▸ EXERCISE GOAL: Every line of the entries below that carries the string "will" should be copied.
RAW DATA START
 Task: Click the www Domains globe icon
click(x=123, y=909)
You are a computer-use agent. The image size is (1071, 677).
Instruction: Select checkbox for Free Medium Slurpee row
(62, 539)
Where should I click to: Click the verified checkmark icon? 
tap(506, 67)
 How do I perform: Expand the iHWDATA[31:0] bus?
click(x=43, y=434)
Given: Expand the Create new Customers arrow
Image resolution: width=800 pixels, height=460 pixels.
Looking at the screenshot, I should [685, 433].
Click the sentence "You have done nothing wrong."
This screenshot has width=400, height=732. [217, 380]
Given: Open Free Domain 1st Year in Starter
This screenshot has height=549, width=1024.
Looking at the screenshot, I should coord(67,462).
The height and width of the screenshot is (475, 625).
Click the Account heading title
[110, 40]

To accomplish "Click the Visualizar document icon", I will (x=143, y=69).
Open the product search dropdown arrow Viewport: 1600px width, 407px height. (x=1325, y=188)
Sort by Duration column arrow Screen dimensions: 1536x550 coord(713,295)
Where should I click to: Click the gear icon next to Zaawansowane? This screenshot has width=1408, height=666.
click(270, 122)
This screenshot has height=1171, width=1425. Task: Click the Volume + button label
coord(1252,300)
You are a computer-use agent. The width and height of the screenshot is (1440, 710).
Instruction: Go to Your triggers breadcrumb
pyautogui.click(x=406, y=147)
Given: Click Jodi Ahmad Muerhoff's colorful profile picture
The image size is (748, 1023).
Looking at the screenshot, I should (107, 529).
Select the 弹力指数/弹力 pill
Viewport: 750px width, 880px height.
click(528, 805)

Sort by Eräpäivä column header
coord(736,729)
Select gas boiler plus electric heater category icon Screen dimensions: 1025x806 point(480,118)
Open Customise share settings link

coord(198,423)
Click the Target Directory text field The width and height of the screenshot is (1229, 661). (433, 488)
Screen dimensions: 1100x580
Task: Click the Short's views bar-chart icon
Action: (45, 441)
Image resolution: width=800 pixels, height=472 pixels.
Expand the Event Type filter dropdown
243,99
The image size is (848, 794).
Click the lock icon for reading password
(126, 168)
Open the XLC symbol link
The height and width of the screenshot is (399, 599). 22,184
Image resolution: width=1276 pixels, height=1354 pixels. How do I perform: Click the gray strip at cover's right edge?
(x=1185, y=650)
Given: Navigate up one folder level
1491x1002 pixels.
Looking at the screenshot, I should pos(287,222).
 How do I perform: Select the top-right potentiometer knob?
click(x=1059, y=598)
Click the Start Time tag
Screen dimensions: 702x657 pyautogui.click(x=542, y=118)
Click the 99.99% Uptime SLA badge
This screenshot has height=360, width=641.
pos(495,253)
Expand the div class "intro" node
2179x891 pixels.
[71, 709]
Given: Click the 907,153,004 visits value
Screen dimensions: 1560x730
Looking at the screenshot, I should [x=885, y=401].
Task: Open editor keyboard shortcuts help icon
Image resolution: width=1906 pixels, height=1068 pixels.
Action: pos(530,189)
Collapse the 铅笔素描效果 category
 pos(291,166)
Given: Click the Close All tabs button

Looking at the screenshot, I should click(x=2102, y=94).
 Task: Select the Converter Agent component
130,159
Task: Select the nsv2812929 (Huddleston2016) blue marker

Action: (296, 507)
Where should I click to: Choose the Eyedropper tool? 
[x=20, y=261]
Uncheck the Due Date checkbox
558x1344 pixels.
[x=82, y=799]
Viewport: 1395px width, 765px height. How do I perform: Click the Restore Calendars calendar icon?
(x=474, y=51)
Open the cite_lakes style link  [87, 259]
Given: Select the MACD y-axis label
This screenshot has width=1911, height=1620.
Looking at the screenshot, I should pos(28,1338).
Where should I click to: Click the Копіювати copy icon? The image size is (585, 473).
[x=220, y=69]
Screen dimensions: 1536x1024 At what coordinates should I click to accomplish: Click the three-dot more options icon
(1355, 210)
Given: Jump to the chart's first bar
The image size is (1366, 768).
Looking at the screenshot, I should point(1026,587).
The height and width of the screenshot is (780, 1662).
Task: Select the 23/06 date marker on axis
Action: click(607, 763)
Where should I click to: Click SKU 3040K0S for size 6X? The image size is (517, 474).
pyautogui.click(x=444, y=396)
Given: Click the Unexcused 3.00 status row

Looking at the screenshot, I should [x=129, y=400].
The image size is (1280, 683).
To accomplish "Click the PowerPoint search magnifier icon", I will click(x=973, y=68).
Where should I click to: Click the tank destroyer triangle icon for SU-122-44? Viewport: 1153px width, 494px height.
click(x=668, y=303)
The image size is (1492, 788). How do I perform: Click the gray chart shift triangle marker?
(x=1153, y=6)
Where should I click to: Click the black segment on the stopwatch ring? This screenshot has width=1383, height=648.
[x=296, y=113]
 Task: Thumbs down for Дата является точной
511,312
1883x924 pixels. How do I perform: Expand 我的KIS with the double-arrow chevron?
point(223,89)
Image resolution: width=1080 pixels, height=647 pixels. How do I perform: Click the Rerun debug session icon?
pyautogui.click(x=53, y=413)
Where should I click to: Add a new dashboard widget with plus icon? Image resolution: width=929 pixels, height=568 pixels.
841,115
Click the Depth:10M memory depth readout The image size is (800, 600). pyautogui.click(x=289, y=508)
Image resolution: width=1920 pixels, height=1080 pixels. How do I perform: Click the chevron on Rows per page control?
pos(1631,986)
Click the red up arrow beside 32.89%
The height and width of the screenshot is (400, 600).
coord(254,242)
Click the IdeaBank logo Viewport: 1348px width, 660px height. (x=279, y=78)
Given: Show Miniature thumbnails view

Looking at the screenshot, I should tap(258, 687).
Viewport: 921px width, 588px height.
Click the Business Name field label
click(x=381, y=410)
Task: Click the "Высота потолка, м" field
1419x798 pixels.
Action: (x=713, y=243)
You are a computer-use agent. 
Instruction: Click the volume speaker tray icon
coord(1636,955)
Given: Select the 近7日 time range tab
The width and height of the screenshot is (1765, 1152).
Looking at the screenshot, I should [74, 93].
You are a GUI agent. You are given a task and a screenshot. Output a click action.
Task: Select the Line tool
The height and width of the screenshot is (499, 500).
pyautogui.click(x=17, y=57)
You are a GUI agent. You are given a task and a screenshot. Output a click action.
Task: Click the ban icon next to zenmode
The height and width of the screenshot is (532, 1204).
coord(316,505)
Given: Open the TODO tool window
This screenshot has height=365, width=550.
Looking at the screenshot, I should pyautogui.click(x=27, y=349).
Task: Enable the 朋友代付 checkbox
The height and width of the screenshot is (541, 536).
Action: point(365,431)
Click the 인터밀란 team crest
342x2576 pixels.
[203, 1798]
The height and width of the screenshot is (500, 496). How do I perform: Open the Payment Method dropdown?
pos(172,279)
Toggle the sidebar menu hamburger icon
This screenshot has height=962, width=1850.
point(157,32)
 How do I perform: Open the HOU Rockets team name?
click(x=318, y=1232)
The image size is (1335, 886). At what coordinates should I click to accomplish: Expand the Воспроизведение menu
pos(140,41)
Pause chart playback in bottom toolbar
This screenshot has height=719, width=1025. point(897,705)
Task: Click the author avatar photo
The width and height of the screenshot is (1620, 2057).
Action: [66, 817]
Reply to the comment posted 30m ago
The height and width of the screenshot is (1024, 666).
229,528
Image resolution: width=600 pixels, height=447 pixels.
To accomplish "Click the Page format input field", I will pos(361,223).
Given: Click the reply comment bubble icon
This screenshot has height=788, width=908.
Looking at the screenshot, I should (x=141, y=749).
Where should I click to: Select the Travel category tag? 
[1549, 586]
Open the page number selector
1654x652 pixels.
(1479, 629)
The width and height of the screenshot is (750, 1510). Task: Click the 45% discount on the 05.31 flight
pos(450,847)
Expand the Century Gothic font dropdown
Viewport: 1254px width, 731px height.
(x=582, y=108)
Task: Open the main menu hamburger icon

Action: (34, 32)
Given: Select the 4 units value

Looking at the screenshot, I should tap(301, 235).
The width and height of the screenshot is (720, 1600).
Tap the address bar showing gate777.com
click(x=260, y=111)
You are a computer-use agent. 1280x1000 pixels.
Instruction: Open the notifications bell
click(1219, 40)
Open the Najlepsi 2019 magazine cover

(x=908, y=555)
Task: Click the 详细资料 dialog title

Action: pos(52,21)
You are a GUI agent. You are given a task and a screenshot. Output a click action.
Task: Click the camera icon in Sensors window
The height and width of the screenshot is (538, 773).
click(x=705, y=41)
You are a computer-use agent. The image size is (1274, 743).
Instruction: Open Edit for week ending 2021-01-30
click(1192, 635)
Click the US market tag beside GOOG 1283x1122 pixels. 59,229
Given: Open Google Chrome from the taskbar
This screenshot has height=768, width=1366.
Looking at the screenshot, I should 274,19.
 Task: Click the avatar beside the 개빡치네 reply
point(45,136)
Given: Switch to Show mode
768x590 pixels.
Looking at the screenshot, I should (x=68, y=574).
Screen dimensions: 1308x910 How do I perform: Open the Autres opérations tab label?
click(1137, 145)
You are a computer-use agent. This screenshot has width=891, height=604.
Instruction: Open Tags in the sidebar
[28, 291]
RAW DATA END
▸ EXPECTED ANSWER:
To accomplish "Click the Visualizar document icon", I will (x=143, y=69).
To accomplish "Click the PowerPoint search magnifier icon", I will click(x=973, y=68).
To accomplish "Click the Page format input field", I will pos(361,223).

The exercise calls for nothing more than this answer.